Résumé: La thématique de la migration, transposée dans la littérature ou traitée par elle, pose la problématique de la description : description de la/des culture(s) et des espaces visités. Le migrant ou plus précisément le narrateur-descripteur est toujours influencé, dans son entreprise de narration, par la fascination que suscitent les réalités nouvelles qu’il découvre. Ainsi, que ce soit pour comparer ou pour s’émerveiller, il opère toujours tel un reporter muni d’une caméra qui s’assigne la fastidieuse mission de faire voir, de faire découvrir ce qu’il rencontre aux autres qui sont absents. Il raconte donc l’autre.
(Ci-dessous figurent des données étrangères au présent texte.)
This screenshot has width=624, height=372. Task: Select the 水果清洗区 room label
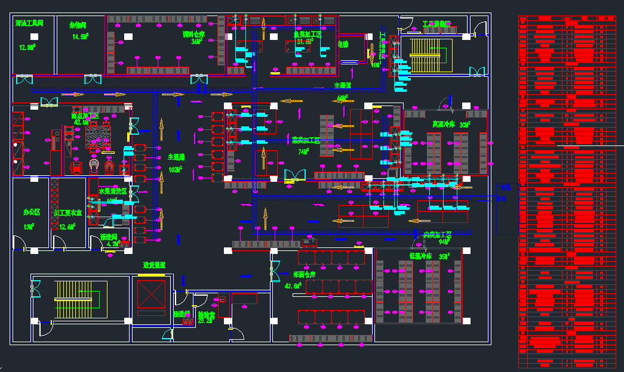[112, 192]
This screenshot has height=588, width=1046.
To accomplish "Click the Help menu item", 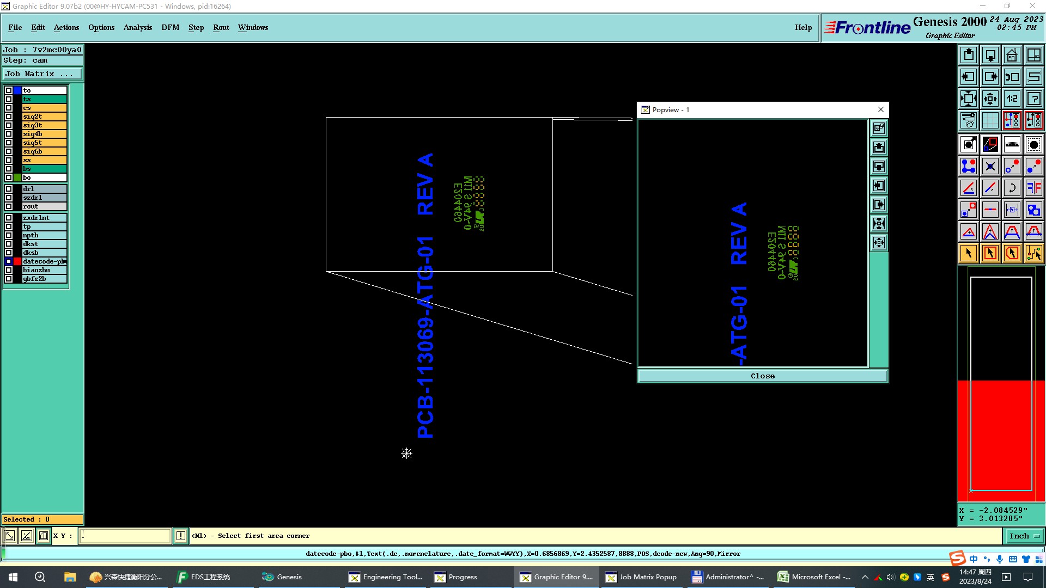I will 803,27.

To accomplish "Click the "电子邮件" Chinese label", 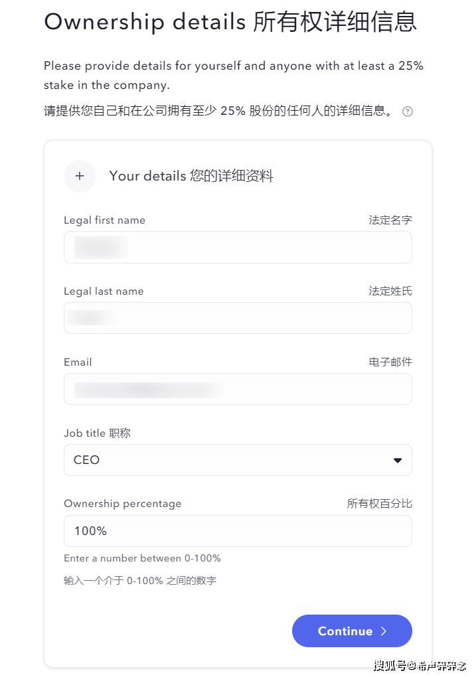I will [390, 362].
Cependant, son discours n’est pas toujours neutre. Il est quelques fois empreint de violence verbale comme c’en est le cas de Tanoé Bertin qui raconte à son ami resté au pays, par le biais d’une sorte de missive, le Paris qu’il lui est permis de voir et de comprendre, dans Un Nègre à Paris de Bernard B. Dadié. Dans cette contribution, nous entendons, à l’aune de la théorie de la politesse linguistique de Pénélope Brown et Stephen Levinson, analyser les manifestations énonciatives et discursives de la violence verbale, de même que ses effets de sens dans ce récit de voyage.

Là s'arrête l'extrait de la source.